▶ [KUTIPAN BACAAN]
== == ==
Penurunan tarif impor produk Indonesia ke Amerika Serikat dari 32 persen menjadi 19 persen disambut positif kalangan pengusaha, meski dinilai memunculkan beberapa pekerjaan rumah (PR).
Menurut Asosiasi Pengusaha Indonesia (Apindo), masih banyak PR yang harus diselesaikan, terutama dalam memperkuat daya saing pelaku usaha dalam negeri, termasuk untuk Usaha Mikro, Kecil dan Menengah (UMKM).
Arief Budiman, Wakil Ketua Bidang UMKM Dewan Pimpinan Nasional Apindo mengatakan kesepakatan tarif antara Prabowo Subianto Presiden dan Donald Trump Presiden AS merupakan terobosan diplomasi yang patut diapresiasi. Namun di balik keberhasilan itu, Indonesia harus segera menyiapkan strategi lanjutan.
“Saya rasa ini hal yang sangat positif dan kemenangan diplomasi. Tapi PR-nya masih banyak. Salah satunya adalah perjanjian bilateral itu harus segera dibikin, karena kita tidak pernah tahu apa kebijakan Trump berikutnya,” ujar Arief kepada Radio Suara Surabaya, Kamis (17/7/2025) sore.
Menurutnya, salah satu PR terbesar adalah memperkuat pelaku usaha nasional, khususnya BUMN dan UMKM. Tanpa penguatan itu, produk lokal akan kesulitan bersaing dengan produk-produk Amerika yang masuk lebih deras akibat penurunan tarif.
“Kalau tidak siap, kita cuma jadi pasar konsumsi. Produk Amerika membanjiri, kita cuma beli. Manfaat ekonominya malah mengalir ke tenaga kerja dan industri mereka. Itu sebabnya perlindungan tenaga kerja lokal harus jadi prioritas Pak Presiden,” tegasnya.
Arief juga menekankan, perlindungan memang penting, tapi tidak boleh menjadi ketergantungan. Menurutnya, banyak pelaku usaha di Indonesia terlalu bergantung pada proteksi sehingga enggan meningkatkan daya saing.
“Proteksi boleh, satu dua tahun. Tapi jangan terus-menerus. Kalau tidak, pelaku usaha tidak akan berpikir cost-efficient, tidak akan berinovasi. Akhirnya industri kita mati pelan-pelan,” katanya.
Contohnya, kata Arief, bisa dilihat dari industri sepatu Indonesia yang dulu berjaya, tapi sekarang tergeser oleh Vietnam dan Cina. Salah satu penyebabnya, pelaku usaha lokal tidak berinovasi, sementara negara lain terus memperbaiki kualitas dan efisiensi.
Dalam konteks penguatan UMKM, Arief menilai pemerintah perlu lebih fokus pada perbaikan iklim usaha, bukan hanya membuka pasar. Wakil Ketua Apindo Pusat itu menyebut pasar di Indonesia itu sudah besar. Yang perlu dibenahi tak lain adalah iklim usahanya.
== == ==
▶ [BLOK DATA]
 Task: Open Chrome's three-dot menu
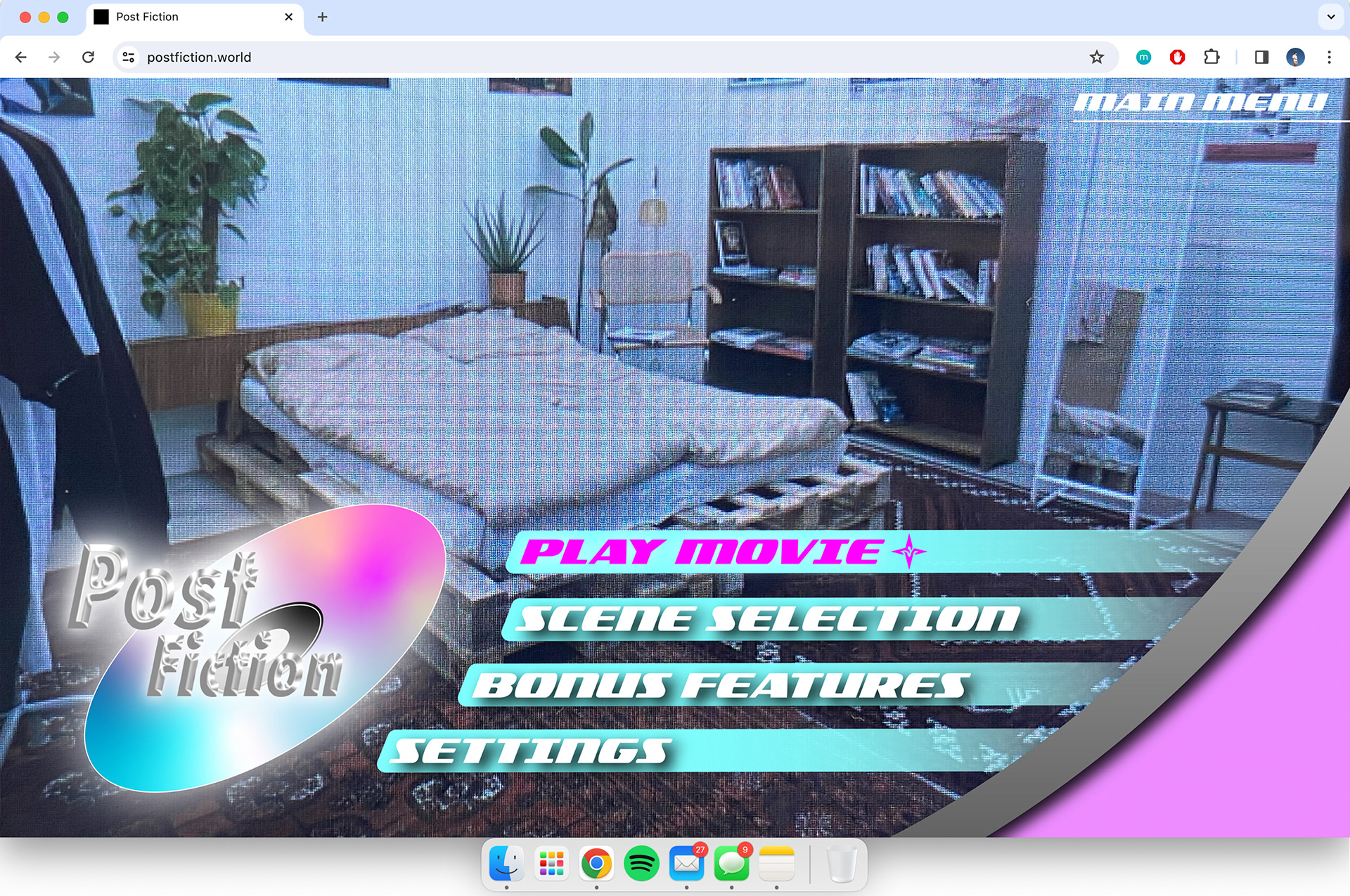1328,57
== == ==
▶ [KETENTUAN TUGAS]
(A) Sebutkan semua negara yang disebut dalam kutipan bacaan.
(B) Salin bagian kutipan bacaan yang diawali "Arief juga menekankan, perlindungan" dan berlanjut sampai "kualitas dan efisiensi.".

▶ [PENYELESAIAN TIAP TUGAS]
(A) Indonesia, Amerika Serikat, Vietnam, Cina

(B)
Arief juga menekankan, perlindungan memang penting, tapi tidak boleh menjadi ketergantungan. Menurutnya, banyak pelaku usaha di Indonesia terlalu bergantung pada proteksi sehingga enggan meningkatkan daya saing.
“Proteksi boleh, satu dua tahun. Tapi jangan terus-menerus. Kalau tidak, pelaku usaha tidak akan berpikir cost-efficient, tidak akan berinovasi. Akhirnya industri kita mati pelan-pelan,” katanya.
Contohnya, kata Arief, bisa dilihat dari industri sepatu Indonesia yang dulu berjaya, tapi sekarang tergeser oleh Vietnam dan Cina. Salah satu penyebabnya, pelaku usaha lokal tidak berinovasi, sementara negara lain terus memperbaiki kualitas dan efisiensi.